Short task:
Pick out every line of the data below that contains the word "left", matching case exactly.

>> START

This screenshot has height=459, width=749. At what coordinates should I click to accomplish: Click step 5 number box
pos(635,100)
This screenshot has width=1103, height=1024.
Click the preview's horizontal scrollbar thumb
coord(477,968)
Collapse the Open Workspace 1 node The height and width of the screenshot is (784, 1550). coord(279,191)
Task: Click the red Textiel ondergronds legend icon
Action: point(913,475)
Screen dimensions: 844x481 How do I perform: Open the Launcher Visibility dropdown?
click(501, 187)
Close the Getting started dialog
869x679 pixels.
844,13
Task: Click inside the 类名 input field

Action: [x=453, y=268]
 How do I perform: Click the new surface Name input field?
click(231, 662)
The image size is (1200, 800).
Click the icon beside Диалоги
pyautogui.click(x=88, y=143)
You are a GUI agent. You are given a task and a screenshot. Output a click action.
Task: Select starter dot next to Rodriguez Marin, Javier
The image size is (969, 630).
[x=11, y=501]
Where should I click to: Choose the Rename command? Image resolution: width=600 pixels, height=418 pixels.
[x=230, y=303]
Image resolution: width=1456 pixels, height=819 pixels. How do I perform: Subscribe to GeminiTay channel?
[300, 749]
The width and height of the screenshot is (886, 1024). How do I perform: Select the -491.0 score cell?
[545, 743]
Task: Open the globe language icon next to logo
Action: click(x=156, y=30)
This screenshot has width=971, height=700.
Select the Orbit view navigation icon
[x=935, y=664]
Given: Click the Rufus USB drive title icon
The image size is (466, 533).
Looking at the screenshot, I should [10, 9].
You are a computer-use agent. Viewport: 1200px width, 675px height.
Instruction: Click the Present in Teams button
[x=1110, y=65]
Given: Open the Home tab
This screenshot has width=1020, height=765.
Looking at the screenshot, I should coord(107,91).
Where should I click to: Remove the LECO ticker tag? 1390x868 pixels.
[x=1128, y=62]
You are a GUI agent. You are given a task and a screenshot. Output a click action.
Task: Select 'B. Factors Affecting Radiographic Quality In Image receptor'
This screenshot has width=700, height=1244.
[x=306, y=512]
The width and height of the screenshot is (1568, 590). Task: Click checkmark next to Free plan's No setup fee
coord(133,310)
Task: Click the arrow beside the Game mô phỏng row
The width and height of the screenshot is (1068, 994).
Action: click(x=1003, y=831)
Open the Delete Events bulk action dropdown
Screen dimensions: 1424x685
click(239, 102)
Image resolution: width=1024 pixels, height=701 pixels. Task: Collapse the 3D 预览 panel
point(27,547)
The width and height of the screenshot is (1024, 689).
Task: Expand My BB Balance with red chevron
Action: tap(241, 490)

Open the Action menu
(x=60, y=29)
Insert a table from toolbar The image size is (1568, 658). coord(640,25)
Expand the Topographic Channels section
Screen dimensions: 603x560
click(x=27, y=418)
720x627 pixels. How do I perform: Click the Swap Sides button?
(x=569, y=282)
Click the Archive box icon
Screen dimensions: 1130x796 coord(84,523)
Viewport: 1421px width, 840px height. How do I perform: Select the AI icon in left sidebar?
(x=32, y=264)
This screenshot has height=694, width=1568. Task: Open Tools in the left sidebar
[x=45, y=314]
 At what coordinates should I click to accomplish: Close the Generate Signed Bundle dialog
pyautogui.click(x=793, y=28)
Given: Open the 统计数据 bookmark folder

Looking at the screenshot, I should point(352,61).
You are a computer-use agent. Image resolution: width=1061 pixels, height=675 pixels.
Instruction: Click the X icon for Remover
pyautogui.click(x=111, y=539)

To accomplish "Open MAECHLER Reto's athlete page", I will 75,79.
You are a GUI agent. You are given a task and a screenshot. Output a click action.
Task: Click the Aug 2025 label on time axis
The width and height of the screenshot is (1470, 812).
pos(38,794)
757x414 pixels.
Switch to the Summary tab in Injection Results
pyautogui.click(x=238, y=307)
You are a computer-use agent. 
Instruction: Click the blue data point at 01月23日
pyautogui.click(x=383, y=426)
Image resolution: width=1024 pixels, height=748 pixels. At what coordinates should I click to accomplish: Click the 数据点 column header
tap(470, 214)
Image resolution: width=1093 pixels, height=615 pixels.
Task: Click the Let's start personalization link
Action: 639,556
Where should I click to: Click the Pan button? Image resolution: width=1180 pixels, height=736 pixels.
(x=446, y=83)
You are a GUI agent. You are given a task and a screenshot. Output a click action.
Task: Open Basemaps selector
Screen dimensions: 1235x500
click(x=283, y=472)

>> END

Output of the exercise:
Viewport: 1421px width, 840px height. How do I perform: Select the AI icon in left sidebar?
This screenshot has height=694, width=1568. Task: Open Tools in the left sidebar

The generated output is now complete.